Read through the listing below and return only the lines containing "Viewport".

**THE DATA:**
+++

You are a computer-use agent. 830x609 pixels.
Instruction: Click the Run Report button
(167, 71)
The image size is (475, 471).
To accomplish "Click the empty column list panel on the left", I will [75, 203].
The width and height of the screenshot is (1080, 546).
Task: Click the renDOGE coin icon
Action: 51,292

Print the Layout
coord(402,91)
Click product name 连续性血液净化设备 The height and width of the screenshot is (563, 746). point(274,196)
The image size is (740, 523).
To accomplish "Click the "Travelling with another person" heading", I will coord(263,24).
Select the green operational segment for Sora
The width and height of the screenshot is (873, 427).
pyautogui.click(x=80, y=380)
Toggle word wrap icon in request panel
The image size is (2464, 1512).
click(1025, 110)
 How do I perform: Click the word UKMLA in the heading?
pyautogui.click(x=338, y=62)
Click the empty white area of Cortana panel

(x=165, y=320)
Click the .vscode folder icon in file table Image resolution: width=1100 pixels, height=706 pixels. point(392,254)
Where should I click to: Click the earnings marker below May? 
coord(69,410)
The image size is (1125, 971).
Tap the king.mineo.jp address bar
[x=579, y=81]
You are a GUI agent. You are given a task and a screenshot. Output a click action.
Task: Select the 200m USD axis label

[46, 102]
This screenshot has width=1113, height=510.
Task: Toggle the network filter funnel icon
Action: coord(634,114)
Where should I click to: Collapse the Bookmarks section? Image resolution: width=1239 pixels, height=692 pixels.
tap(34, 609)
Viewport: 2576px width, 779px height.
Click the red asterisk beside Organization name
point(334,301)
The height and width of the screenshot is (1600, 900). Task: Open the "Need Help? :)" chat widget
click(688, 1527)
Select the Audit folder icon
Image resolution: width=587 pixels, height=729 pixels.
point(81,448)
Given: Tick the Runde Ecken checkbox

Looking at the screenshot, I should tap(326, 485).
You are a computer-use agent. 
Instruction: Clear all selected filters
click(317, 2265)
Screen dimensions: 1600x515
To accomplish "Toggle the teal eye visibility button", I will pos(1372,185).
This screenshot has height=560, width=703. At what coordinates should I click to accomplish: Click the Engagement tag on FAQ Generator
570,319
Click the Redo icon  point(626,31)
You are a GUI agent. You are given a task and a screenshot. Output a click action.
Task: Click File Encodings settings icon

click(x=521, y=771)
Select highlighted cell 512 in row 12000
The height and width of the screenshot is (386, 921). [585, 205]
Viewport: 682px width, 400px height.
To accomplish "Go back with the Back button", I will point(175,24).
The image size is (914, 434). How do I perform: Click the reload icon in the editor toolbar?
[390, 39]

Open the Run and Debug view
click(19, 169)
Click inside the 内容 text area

+++

**RESULT OF THIS TASK:**
Viewport: 2576px width, 779px height.
Viewport: 682px width, 400px height.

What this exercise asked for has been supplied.